Source extract:
□ □ □
Tuesday, May 4, 2021

I don't know...

 

Teachers…

I don’t know about that time you had family stuff going on, and you really needed to stay home… but you came to work anyway.

 

I don’t know about that time you stayed at work late to help a student who was behind.

 

I don’t know about that time you got a lesson ready for a colleague who was dealing with an emergency.

 

I don’t know about that time that the student was mumbling under his breath, but you didn’t let it get to you.

 

I don’t know about that time the parent sent you the nasty email, but you responded with poise and professionalism.

 

I don’t know about that time you gave the student chance after chance… when they really didn’t deserve it.

 

I don’t know about that time you put extra energy into planning a cool classroom experience for your students.

 

I don’t know about all those times you sacrificed personal time, so you could give students quality feedback on the assignments they turned in.

 

I don’t know about that time you had a disastrous morning, but you still smiled for your students, and you still jumped into the lesson with a positive attitude.

 

I don’t know about all those times your principal said or did something dumb… but you still showed support to your administration.

 

I don’t know about that time the student brought a terrible attitude into your classroom… but you responded with grace and compassion… because you figured they had something else going on.

 

I don’t know about that time you did something special for a student.  Nobody knew about it… but you did it because you care about your students.

 

I don’t know about all the times you rose above your own fears and anxieties to deliver a great education for your students.

 

As teachers… you do remarkable things… and mundane things… every day… that make this school a great place.  I don’t always know about them.  But they matter.  And so you matter.  Thank you for teaching our students.

 

Danny

Saturday, January 16, 2021

To a Teacher in a Pandemic

I have seen many stories this year about the academic struggles of students.  Many teachers have a lot of student failures -- more than they have experienced in their entire career.  And it can be demoralizing. But teachers… you have not failed.   You have bent over backwards for your students.  You have given them chance after chance after chance… and many of them are continuing to make decisions that don’t seem rational to us.  While you all are not responsible for the decisions of your students; many of you all are taking these grades personally.  You hurt because your students have not been successful, but you also hurt because you know many of your students are confronted with challenges at home which are out of their control.  And so you hurt because your students hurt.  I always appreciate conscientious educators, but I don’t want you to feel the weight of the world on your shoulders.
□ □ □
Saved data entries
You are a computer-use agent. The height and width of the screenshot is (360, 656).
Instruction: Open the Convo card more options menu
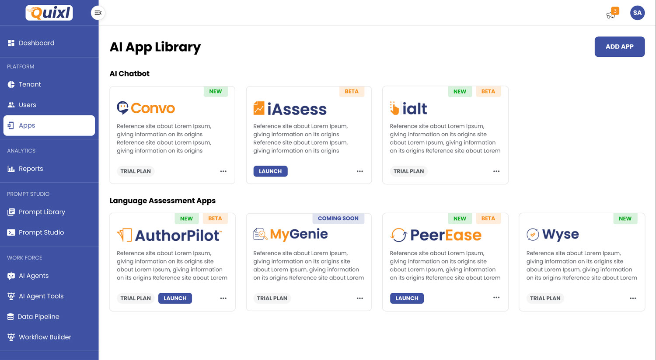click(x=223, y=171)
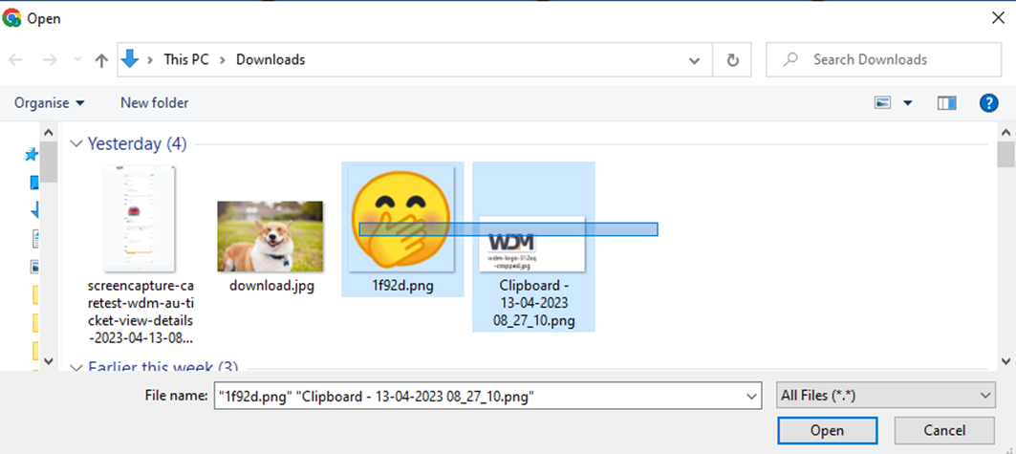The width and height of the screenshot is (1016, 454).
Task: Click the Search Downloads box
Action: click(x=879, y=60)
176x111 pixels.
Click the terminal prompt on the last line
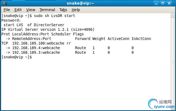[17, 57]
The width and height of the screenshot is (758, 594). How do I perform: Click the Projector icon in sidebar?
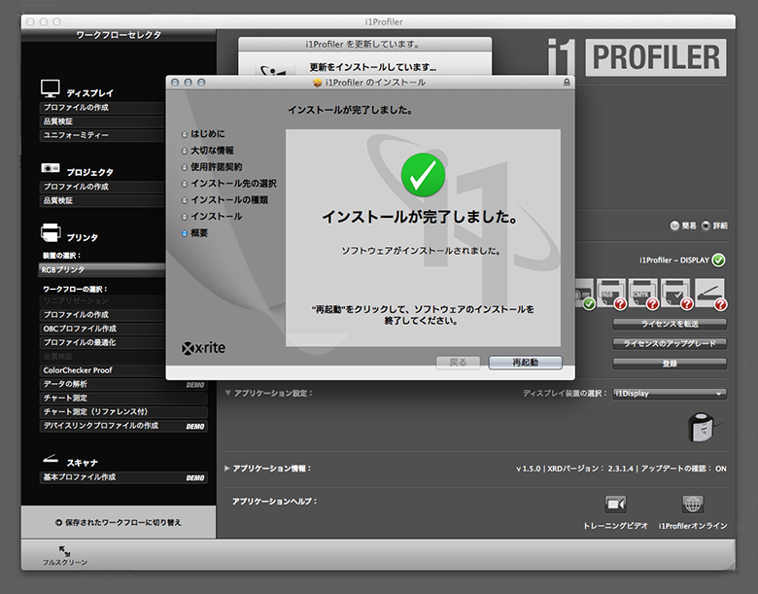[x=51, y=168]
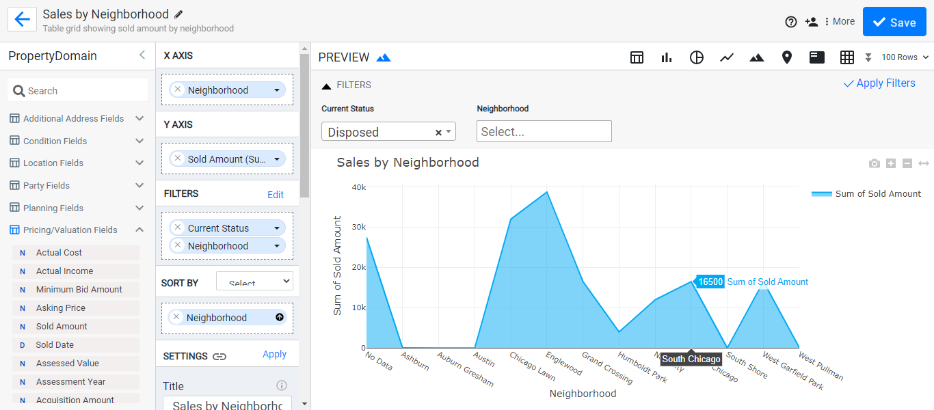Screen dimensions: 934x410
Task: Click the edit pencil beside Sales by Neighborhood
Action: pos(178,14)
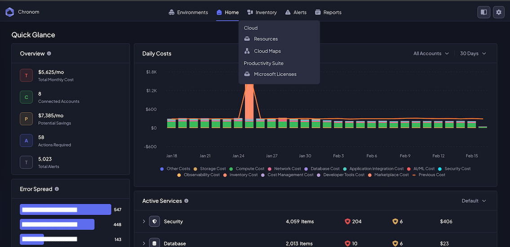510x247 pixels.
Task: Expand the Security service row
Action: pyautogui.click(x=144, y=221)
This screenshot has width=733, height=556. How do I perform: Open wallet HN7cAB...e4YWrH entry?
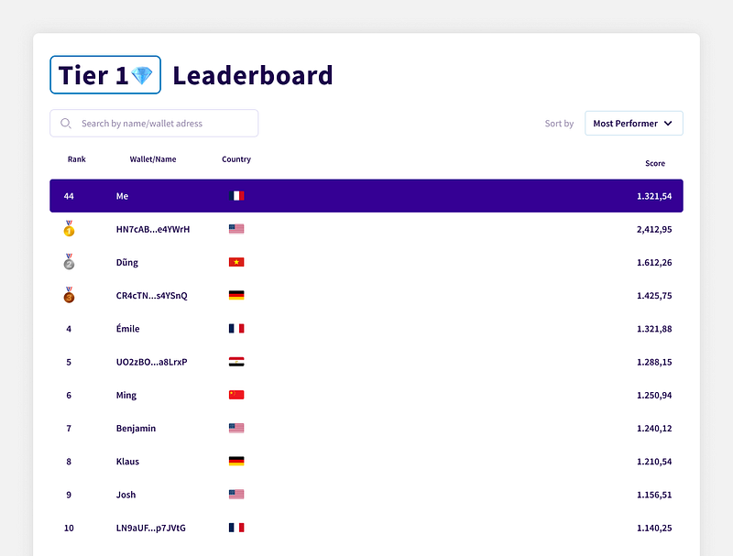(153, 230)
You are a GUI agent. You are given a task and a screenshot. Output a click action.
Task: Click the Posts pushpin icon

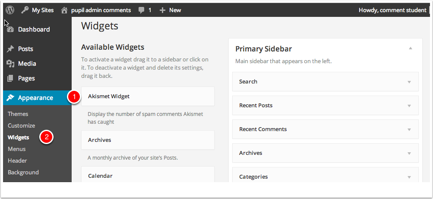[x=11, y=49]

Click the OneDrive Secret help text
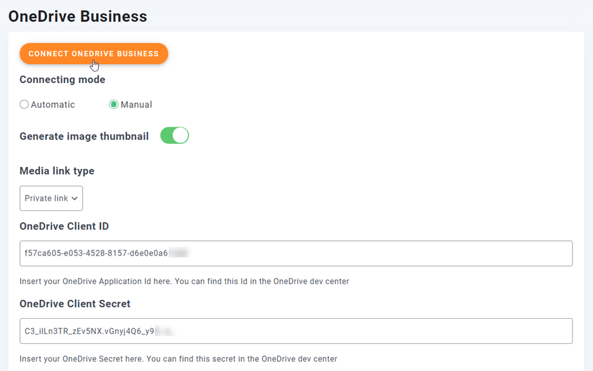(179, 359)
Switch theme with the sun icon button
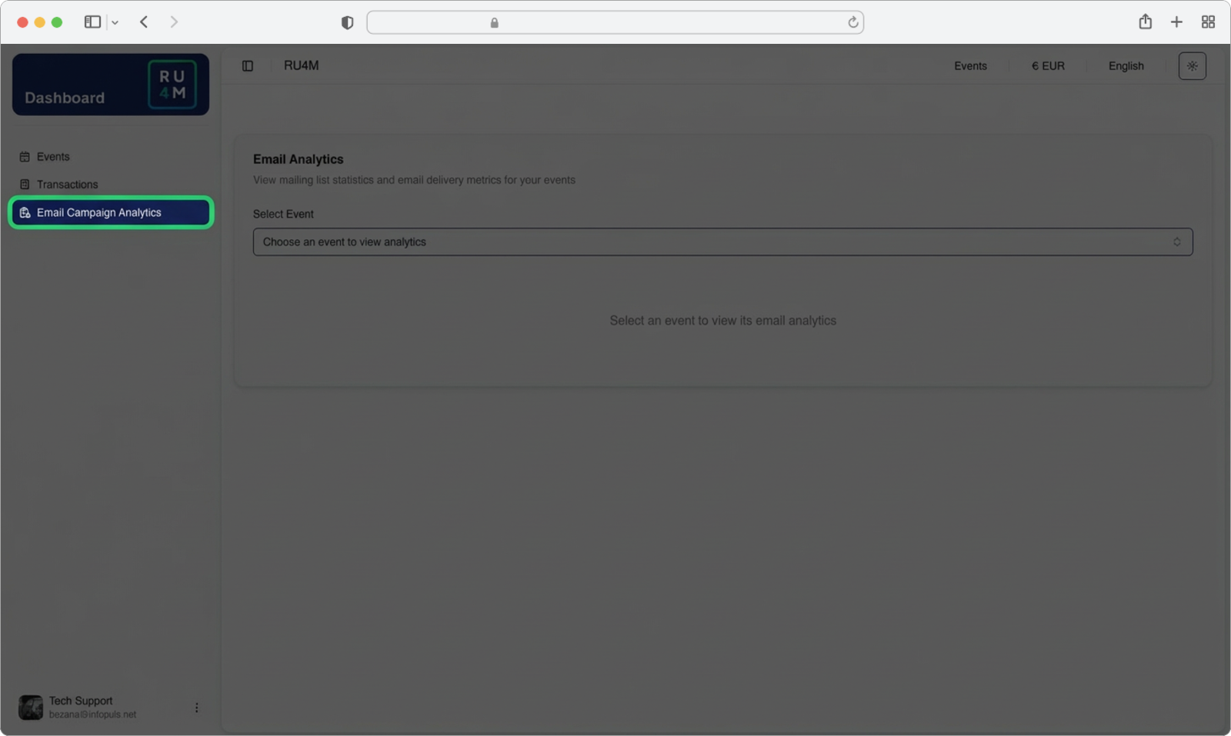Image resolution: width=1231 pixels, height=736 pixels. 1192,66
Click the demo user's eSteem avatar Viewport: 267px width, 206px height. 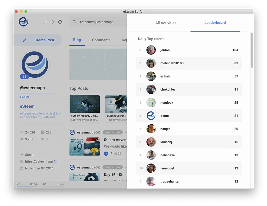151,116
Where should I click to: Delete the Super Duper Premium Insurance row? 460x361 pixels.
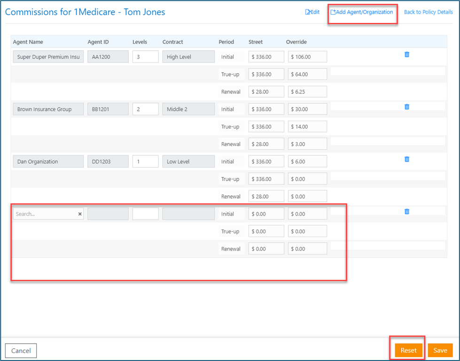coord(407,54)
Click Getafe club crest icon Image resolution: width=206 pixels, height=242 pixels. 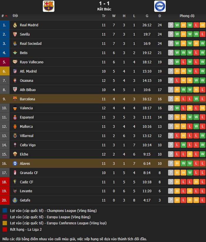click(15, 200)
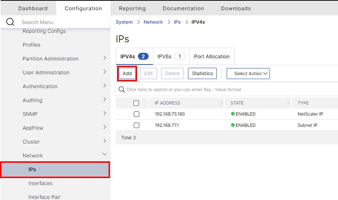Select the 192.168.75.180 row checkbox

[x=136, y=114]
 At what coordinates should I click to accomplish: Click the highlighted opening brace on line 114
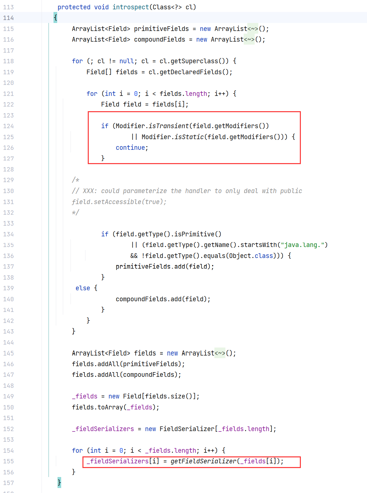(56, 18)
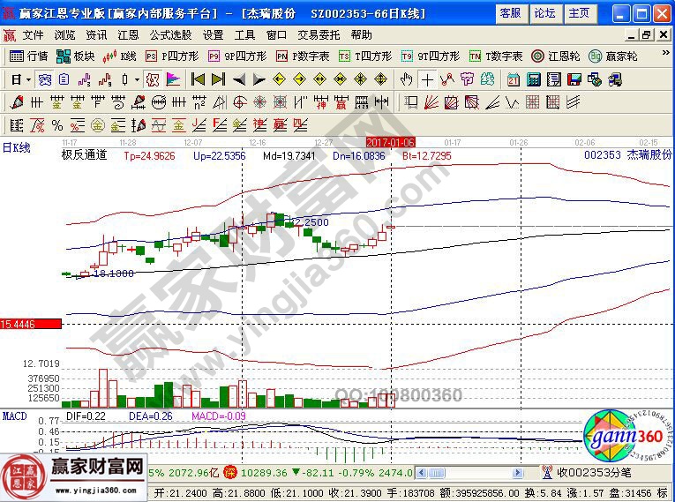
□ □ □
Assignment A:
Answer the following from the blog text:
(i) What date is given for the entry titled "To a Teacher in a Pandemic"?
(ii) What name closes the first entry?
(iii) According to the pandemic entry, what do many teachers have more of than they have experienced in their entire career?
Assignment B: Reproduce the passage of the blog text starting with "I don’t know about that time you put" and going on through "to your administration.".
These rows were drawn from a separate source.

Task solution A:
(i) Saturday, January 16, 2021
(ii) Danny
(iii) Student failures

Task solution B:
I don’t know about that time you put extra energy into planning a cool classroom experience for your students.

 

I don’t know about all those times you sacrificed personal time, so you could give students quality feedback on the assignments they turned in.

 

I don’t know about that time you had a disastrous morning, but you still smiled for your students, and you still jumped into the lesson with a positive attitude.

 

I don’t know about all those times your principal said or did something dumb… but you still showed support to your administration.